**What is required**
Please repeat word for word the line containing "1024x524 pixels. Task: Open" and every following line up to and including the last one below, pictures excluded.

[Stored items]
Start of Block
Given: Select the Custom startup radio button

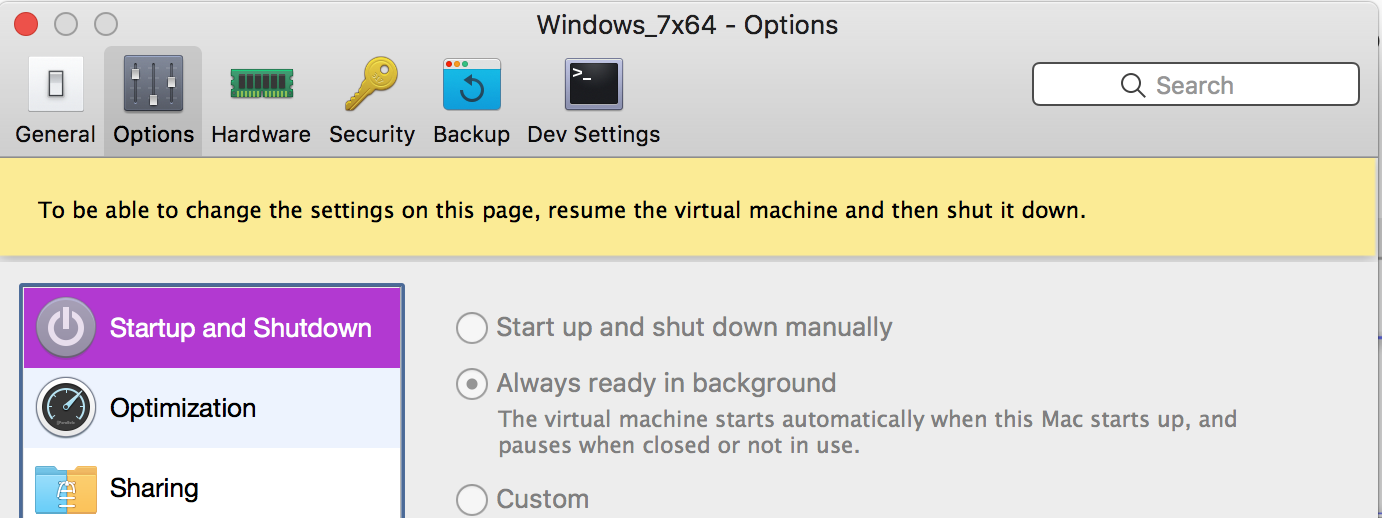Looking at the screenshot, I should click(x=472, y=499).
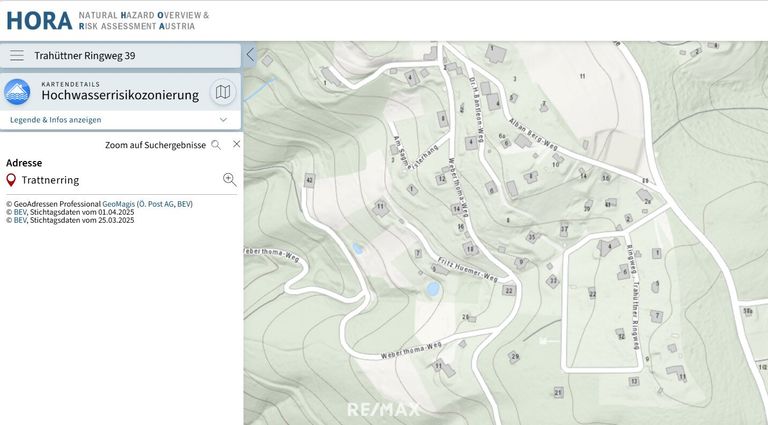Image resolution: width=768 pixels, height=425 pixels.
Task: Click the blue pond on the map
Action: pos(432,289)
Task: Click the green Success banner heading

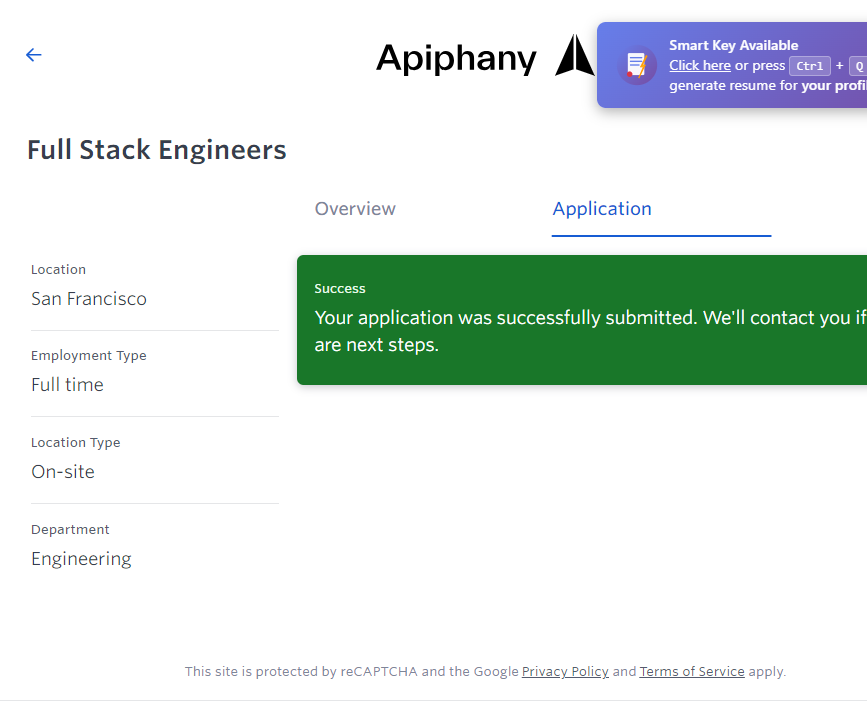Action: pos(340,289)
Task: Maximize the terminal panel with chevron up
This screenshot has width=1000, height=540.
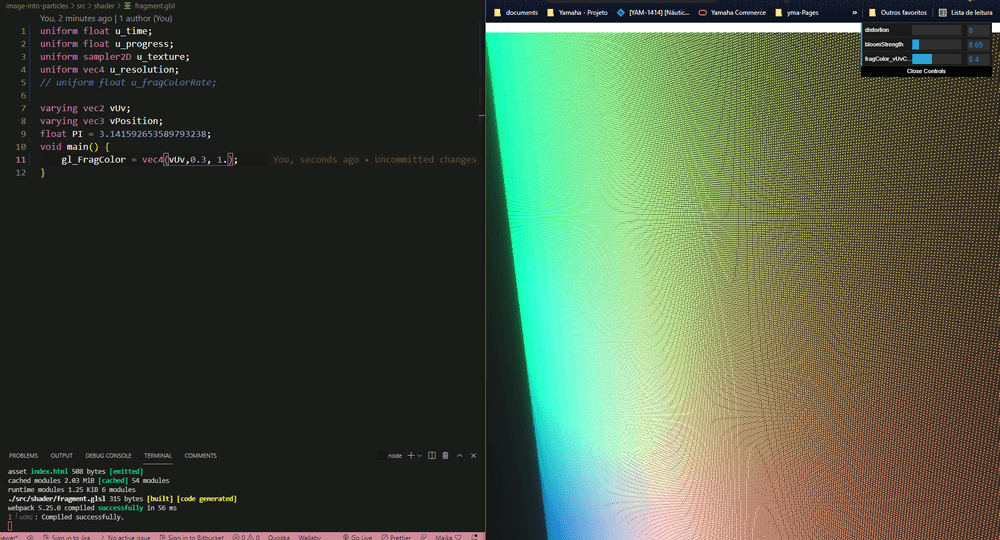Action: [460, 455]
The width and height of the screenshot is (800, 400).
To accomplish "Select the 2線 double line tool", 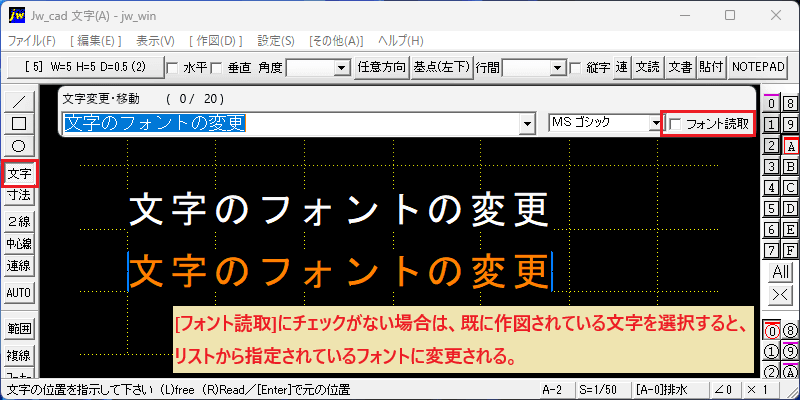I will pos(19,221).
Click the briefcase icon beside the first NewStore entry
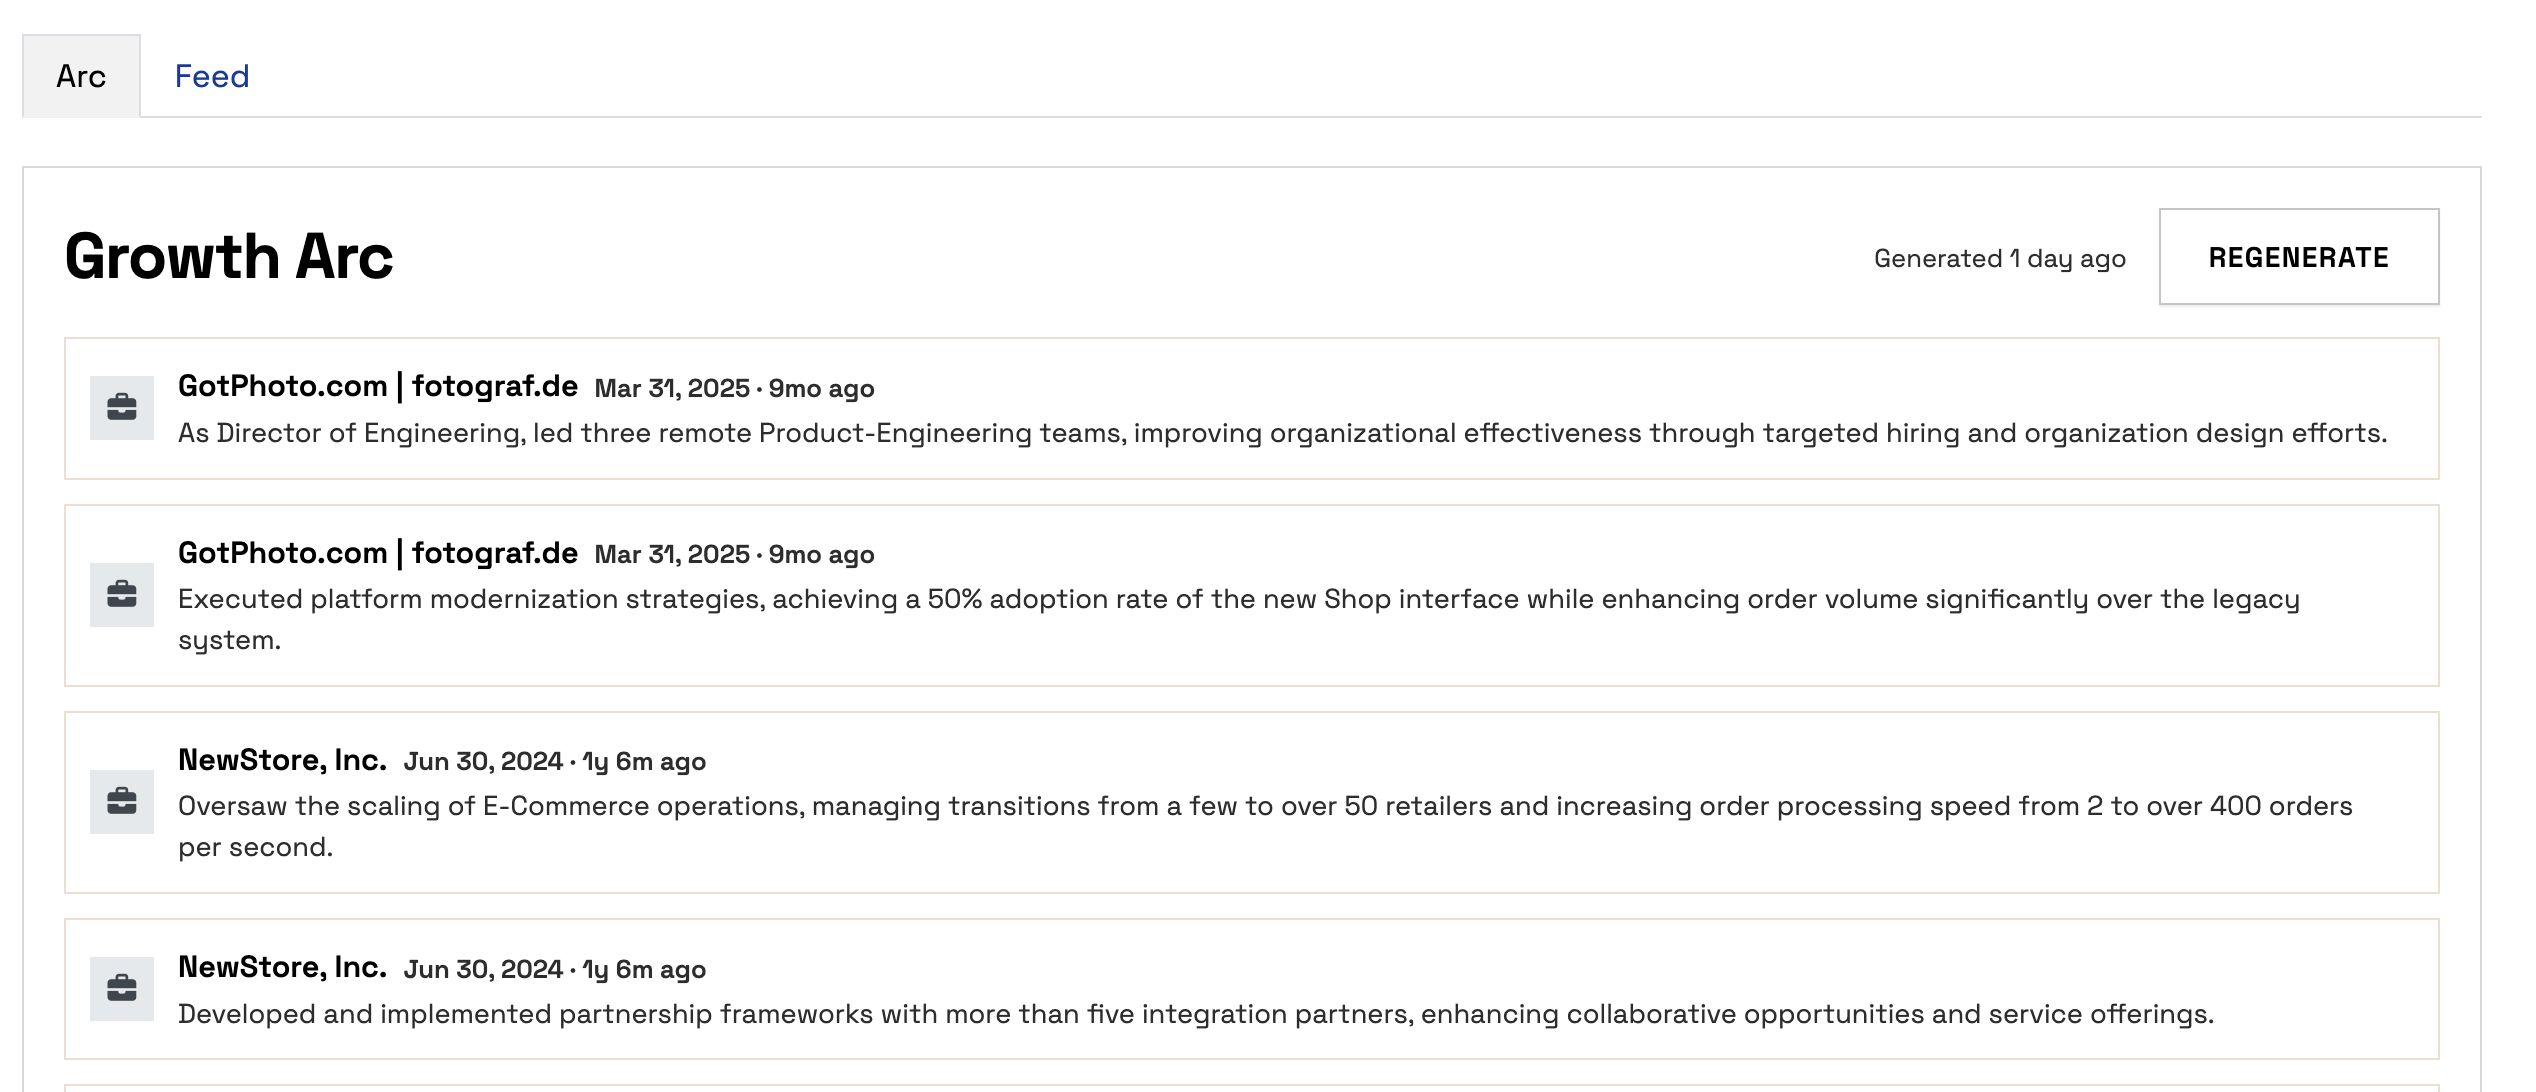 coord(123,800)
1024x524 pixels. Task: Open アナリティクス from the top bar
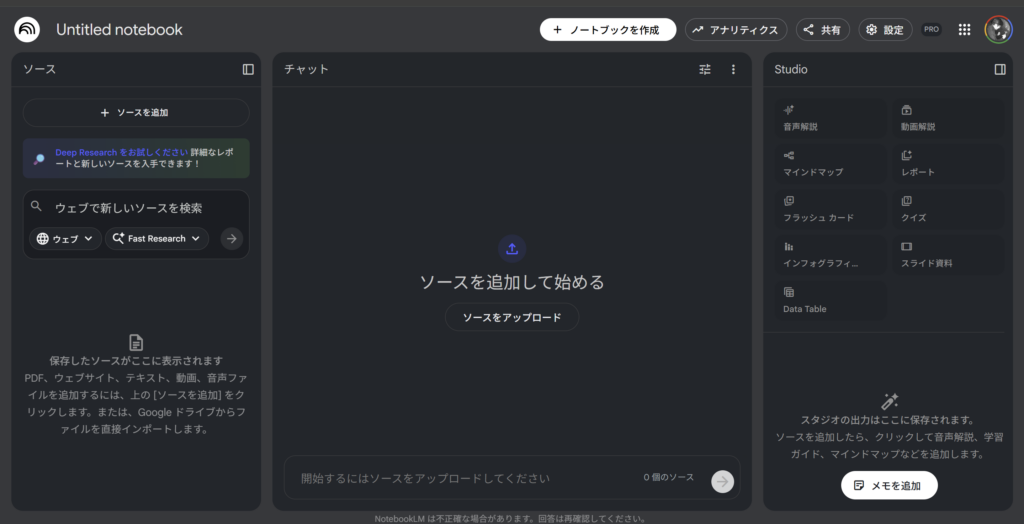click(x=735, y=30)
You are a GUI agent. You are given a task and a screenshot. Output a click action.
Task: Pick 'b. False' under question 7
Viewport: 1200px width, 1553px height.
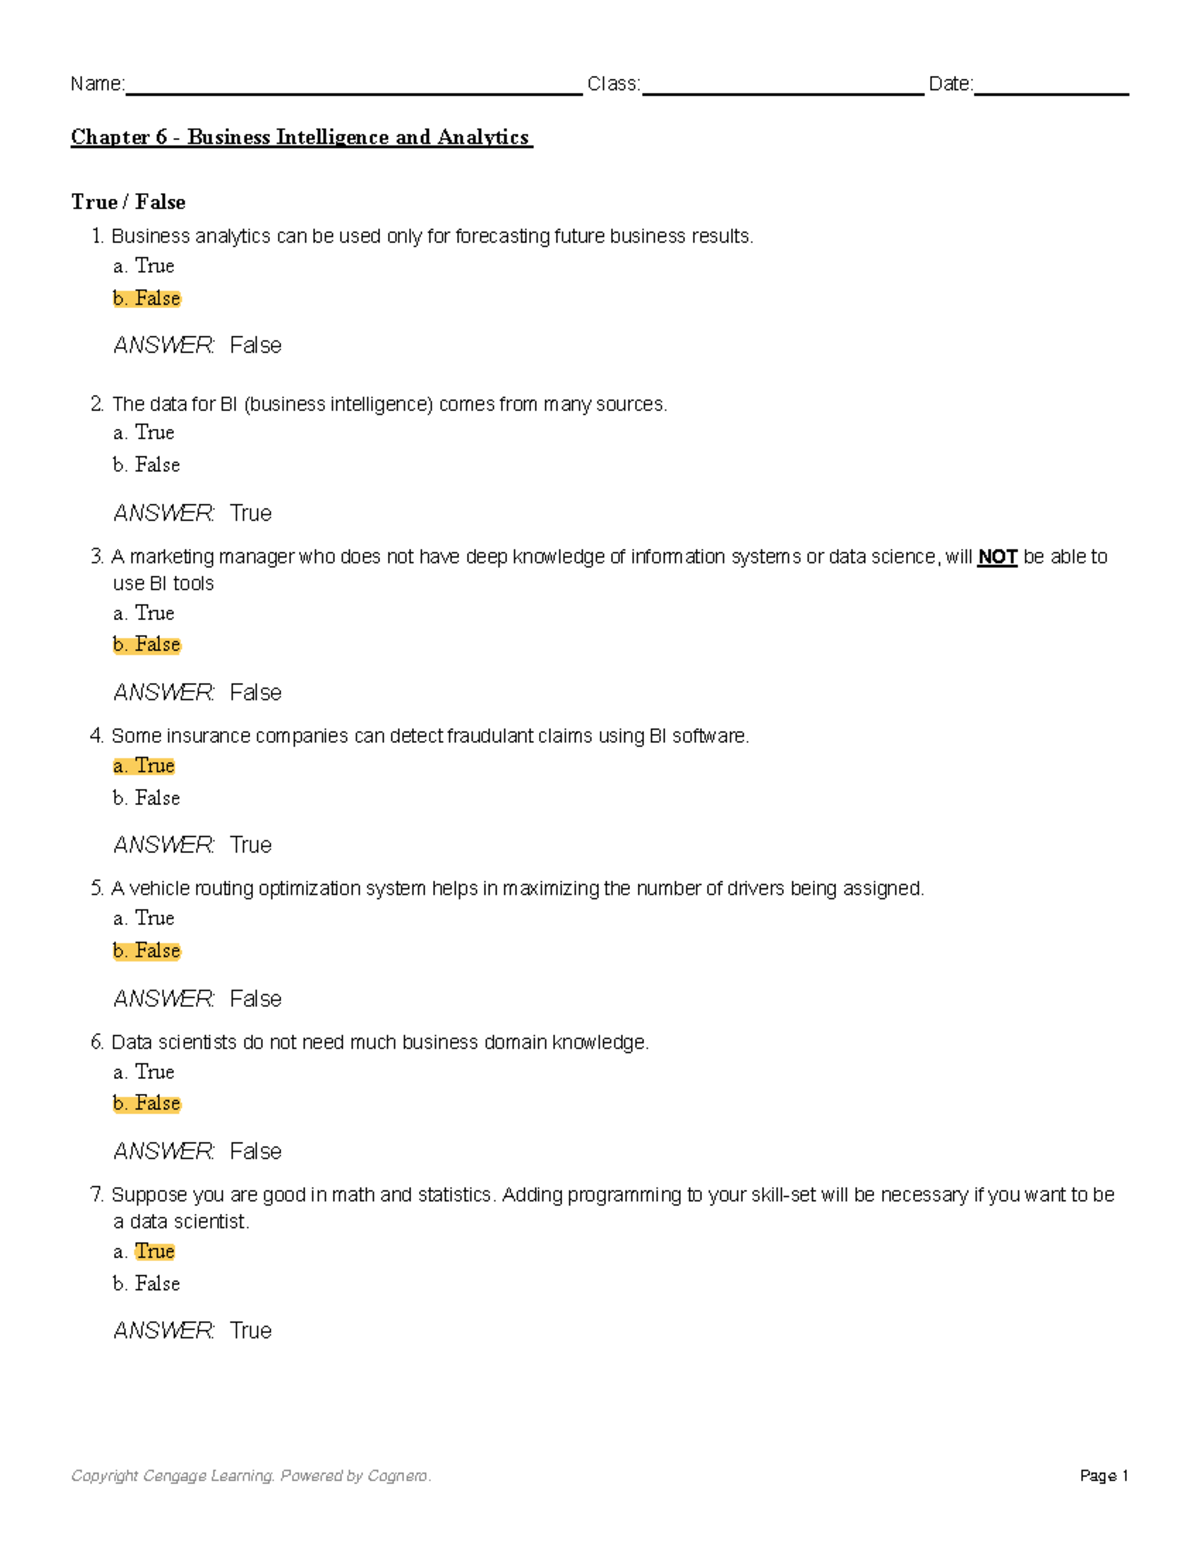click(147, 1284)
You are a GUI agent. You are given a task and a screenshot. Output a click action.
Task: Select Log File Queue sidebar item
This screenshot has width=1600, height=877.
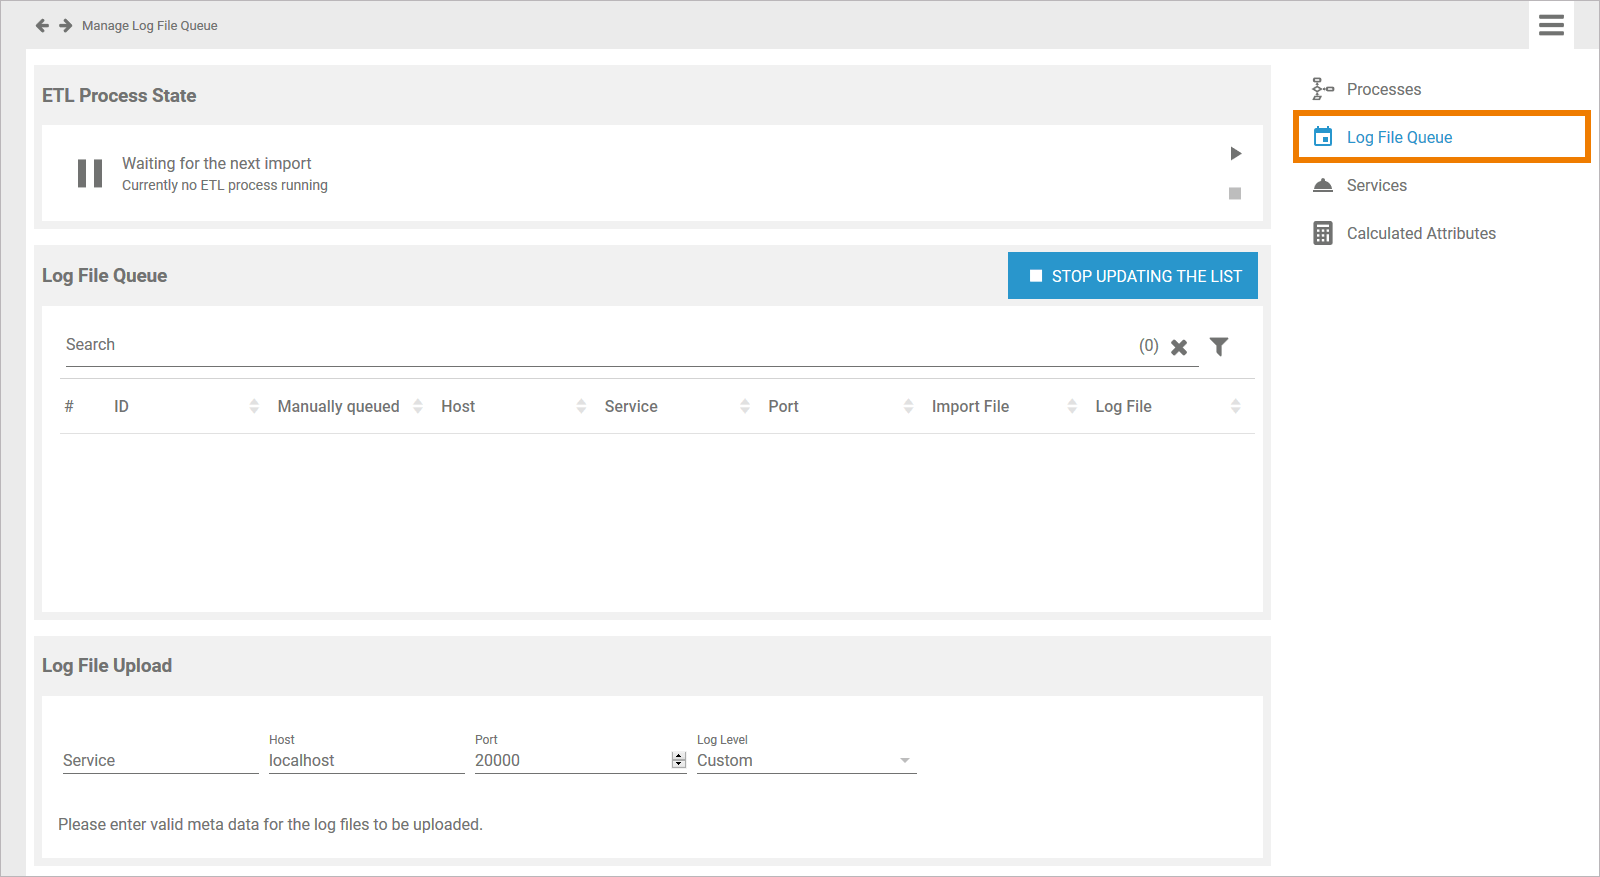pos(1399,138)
End of Block
**Output of the exercise**
1024x524 pixels. Task: Open アナリティクス from the top bar
click(x=735, y=30)
You are a GUI agent. You are given a task and a screenshot. Output a click action.
Task: Pick 'b. False' under question 7
Viewport: 1200px width, 1553px height.
click(147, 1284)
You are a GUI agent. You are given a task and a screenshot. Output a click action.
Task: Select Log File Queue sidebar item
This screenshot has width=1600, height=877.
pos(1399,138)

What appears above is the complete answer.